O consentimento está sendo redefinido como design de produto

Um novo relatório da MIT Technology Review Insights, produzido em parceria com a Usercentrics, argumenta que a experiência do usuário centrada na privacidade está deixando de ser uma questão de conformidade para se tornar uma prática estratégica de design na era da IA. A tese central é direta: organizações que tratam a transparência sobre a coleta e o uso de dados como parte do relacionamento com o cliente, e não como um obstáculo legal pontual, podem estar melhor posicionadas para conquistar confiança e construir serviços de IA duradouros.

Essa mudança importa porque os produtos de IA dependem cada vez mais dos dados dos usuários não apenas para treinar sistemas, mas também para personalizar, automatizar e agir em nome das pessoas. Nesse ambiente, o antigo modelo de um único pedido abrangente de consentimento parece menos viável. Se os sistemas de IA estiverem incorporados à busca, às compras, ao suporte, à produtividade e à tomada de decisão, então o consentimento também se torna contínuo, contextual e mais difícil de explicar. O relatório apresenta a UX centrada na privacidade como a disciplina para lidar com essa complexidade.

De caixa de seleção a relacionamento contínuo

O tema central do relatório é que organizações líderes estão se afastando de permissões amplas coletadas antecipadamente e adotando solicitações progressivas que correspondem ao estágio e à profundidade do relacionamento com o usuário. Em vez de tratar o consentimento como uma caixa a ser marcada no cadastro, o argumento é que as empresas podem pedir formas mais específicas de compartilhamento de dados à medida que os usuários percebem mais valor em troca.

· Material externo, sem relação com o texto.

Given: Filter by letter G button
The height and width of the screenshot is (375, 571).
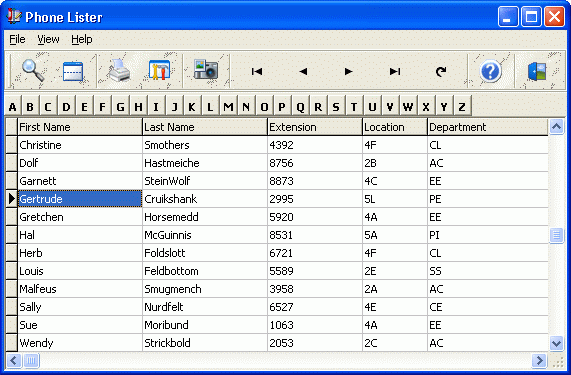Looking at the screenshot, I should [x=121, y=106].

Esse enquadramento tem implicações comerciais. Segundo o relatório, empresas que abordam a privacidade dessa forma escalonada e orientada por valor frequentemente coletam mais dados e dados melhores ao longo do tempo. A lógica não é que os usuários se tornem indiferentes à privacidade, mas que estejam mais dispostos a compartilhar informações quando o pedido é transparente, relevante e vinculado a um benefício claro. Em outras palavras, o design do consentimento pode influenciar não apenas as taxas de aceitação, mas também a qualidade dos dados e a confiança de longo prazo.

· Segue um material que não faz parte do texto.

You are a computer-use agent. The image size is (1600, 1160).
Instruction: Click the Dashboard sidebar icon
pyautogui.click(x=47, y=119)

Adelina Peltea, diretora de marketing da Usercentrics, afirma que o sentimento corporativo mudou nos últimos anos. A fonte fornecida descreve uma mudança de uma visão da privacidade como simples troca entre crescimento e conformidade para uma compreensão de como experiências de privacidade bem projetadas podem apoiar o desempenho do negócio. Essa é uma reformulação importante para empresas que tentam implantar IA em larga escala sem provocar reação dos usuários ou problemas regulatórios.